Dégradation de la note du Sénégal : Madana Kane plaide pour une restructuration courageuse de la dette

La récente décision de l’agence Moody’s d’abaisser la note souveraine du Sénégal à Caa1 avec perspective négative continue de susciter de vives réactions dans les milieux économiques et financiers.

Parmi les voix qui s’élèvent, celle de Mouhamadou Madana Kane, banquier et spécialiste en droit international, ancien directeur général de la Banque islamique du Sénégal et président du parti Dundu, apporte un éclairage critique et pragmatique.

Selon M. Kane, le Sénégal n’est ni en défaut de paiement ni en situation de restructuration de sa dette, mais subit pourtant les mêmes effets que les pays confrontés à ces difficultés.

« Le rythme de dégradation de la note du Sénégal suit la même tendance que celle des pays déjà en défaut ou en restructuration. En d’autres termes, le Sénégal subit les mêmes effets que les pays dans une situation plus grave », a-t-il souligné.

Face à cette spirale négative, l’ex-banquier estime qu’il est temps d’envisager un reprofilage ou une restructuration ordonnée de la dette publique.

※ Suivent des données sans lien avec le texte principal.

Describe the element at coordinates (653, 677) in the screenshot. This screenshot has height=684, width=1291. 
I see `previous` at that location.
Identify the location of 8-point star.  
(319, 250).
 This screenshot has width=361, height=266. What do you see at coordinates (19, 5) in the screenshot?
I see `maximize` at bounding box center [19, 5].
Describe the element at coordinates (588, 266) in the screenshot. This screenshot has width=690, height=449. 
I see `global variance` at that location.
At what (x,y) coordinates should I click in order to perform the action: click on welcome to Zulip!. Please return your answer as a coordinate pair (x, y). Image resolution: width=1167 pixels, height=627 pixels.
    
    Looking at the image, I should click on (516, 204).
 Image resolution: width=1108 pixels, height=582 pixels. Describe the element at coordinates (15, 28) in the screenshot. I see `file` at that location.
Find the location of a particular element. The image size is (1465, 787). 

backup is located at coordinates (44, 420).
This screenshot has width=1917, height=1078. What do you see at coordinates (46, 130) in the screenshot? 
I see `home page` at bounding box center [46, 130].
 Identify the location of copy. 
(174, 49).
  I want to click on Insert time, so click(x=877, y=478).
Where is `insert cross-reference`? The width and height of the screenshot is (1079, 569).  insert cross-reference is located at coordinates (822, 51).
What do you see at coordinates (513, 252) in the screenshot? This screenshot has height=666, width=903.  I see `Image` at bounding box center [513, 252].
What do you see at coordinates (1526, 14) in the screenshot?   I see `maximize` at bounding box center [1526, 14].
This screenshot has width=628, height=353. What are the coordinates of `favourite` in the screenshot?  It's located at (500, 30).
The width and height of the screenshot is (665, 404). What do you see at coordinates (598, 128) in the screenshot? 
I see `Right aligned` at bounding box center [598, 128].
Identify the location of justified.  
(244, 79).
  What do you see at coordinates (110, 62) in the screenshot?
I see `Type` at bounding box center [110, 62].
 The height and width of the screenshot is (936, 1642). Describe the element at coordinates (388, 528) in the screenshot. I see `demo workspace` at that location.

« Puisque le choix de ne pas restructurer la dette ne semble pas payant au regard de la dégradation continue de la notation, le Sénégal ne devrait-il pas se résoudre courageusement à restructurer ou reprofiler cette dette, afin d’alléger les pressions de liquidités et de restaurer les marges de manœuvre budgétaires ? », s’interroge-t-il.

Pour M. Kane, cette option relèverait moins d’un aveu d’échec que d’un choix stratégique, face à un système financier international dont les règles ne tiennent pas toujours compte des réalités économiques des pays africains.

« Qu’on soit ou non d’accord avec les agences de notation ou le FMI, les règles du jeu financier international sont aujourd’hui ce qu’elles sont, construites autour de ces institutions », explique-t-il.

L’économiste avertit par ailleurs que la dégradation de la note souveraine a des conséquences directes sur le coût du financement extérieur : « Une note dégradée signifie que le pays doit payer un risk premium plus élevé pour emprunter sur les marchés, c’est-à-dire emprunter plus cher, alors que le service de la dette pèse déjà lourdement sur les finances publiques. »

Enfin, M. Kane alerte sur un autre signal préoccupant : l’absence d’un accord avec le FMI. « C’est un véritable red flag pour les investisseurs étrangers qui, entre deux destinations d’investissement, privilégieront naturellement celle où le risque pays est moindre et où la caution du FMI est présente », conclut-il.